Une certaine irisation se produisait par endroits et des arcs-en-ciel naissaient souvent, qu’ils découvraient au fur et à mesure qu’ils progressaient. Des halos étranges, aux tons flamboyants, des rayons multicolores, nés de prismes insaisissables, créaient des mirages aussi enchanteurs que fugaces, qui déroutaient et envoûtaient, luttant heureusement toutefois contre l’aspect morne de l’ensemble.
Surtout, ils regardaient ce qu’ils croyaient être des arbres.
Êtres fantastiques, aux formes tordues, contournées, bossuées et curieusement difformes, cela ressemblait en effet à d’immenses végétaux.
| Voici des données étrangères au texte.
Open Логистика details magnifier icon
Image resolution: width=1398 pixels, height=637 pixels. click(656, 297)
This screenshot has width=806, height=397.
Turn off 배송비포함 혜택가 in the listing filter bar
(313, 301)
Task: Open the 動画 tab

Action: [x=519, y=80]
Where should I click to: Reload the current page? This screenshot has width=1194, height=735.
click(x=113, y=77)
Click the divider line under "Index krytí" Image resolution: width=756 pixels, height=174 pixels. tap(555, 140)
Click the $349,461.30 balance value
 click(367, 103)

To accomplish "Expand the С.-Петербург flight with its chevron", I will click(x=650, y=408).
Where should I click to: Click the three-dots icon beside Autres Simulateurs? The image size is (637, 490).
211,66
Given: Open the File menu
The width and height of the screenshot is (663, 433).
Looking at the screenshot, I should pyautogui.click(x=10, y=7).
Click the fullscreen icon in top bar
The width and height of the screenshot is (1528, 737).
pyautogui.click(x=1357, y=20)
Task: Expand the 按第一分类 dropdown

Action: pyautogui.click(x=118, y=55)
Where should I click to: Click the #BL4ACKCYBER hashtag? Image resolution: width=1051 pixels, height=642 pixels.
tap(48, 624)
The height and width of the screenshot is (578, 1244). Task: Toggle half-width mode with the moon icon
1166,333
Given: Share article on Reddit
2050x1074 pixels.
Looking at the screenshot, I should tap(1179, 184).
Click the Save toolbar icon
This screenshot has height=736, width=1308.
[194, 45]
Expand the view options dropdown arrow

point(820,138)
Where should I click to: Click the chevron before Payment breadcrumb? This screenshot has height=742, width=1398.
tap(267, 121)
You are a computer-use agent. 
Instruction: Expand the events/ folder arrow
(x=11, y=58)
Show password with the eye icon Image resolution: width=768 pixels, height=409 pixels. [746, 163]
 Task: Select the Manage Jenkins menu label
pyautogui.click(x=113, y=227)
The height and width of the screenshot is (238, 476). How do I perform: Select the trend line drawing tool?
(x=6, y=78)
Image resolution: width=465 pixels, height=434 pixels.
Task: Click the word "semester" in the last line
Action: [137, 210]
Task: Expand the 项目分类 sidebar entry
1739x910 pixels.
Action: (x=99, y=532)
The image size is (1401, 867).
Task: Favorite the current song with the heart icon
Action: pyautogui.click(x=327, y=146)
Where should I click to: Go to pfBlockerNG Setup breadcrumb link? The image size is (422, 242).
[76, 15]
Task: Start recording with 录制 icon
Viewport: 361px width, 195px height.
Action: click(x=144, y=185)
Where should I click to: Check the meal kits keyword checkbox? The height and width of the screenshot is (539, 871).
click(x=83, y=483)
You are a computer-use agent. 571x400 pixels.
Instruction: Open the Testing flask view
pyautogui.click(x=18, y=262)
Les feuillages affectaient des formes humaines ou animales et se balançaient, non avec la régularité produite par un vent particulier, mais bien comme si des courants divers, contradictoires, eussent soufflé d’azimuts variés.
Des animaux évoluaient. Rod et Jean-Pierre reconnurent le chien qu’ils avaient aperçu, sortant de sa carapace de glace, avec le poil tout fumant par la vaporisation de l’humidité. C’est ainsi, ils l’expliquèrent à Stéphanie, qu’ils avaient compris qu’ils sortaient tous de blocs de glace qui fondaient, Dieu savait pourquoi.
Ils appelèrent l’animal mais celui-ci, un épagneul bâtard, semblait totalement égaré. Il chercha à les fuir et, pataugeant aériennement avec ses pattes gauches, il réussit à s’éloigner, se perdit dans les frondaisons des arbres inconnus, toujours frémissants sous des impulsions incompréhensibles.
Stéphanie se rendit compte tout à coup qu’elle ne vivait pas dans le silence mais qu’au contraire l’atmosphère était emplie d’incessants bourdonnements. Cela formait un murmure permanent, si total qu’on finissait par ne plus s’en rendre compte. Elle en dit deux mots à Rod.
— Oui, répondit le jeune homme, je le sais. Mais je ne comprends pas d’où cela peut venir. On dirait… des voix humaines… inarticulées et assez faibles, mais jacassant incessamment par centaines, peut-être par milliers…
Ils se rapprochaient de la surface.
Lentement, ils descendaient vers elle. Elle creva devant eux. Stéphanie hurla de terreur. Un être étrange jaillissait, formidable, bondissant à leur rencontre.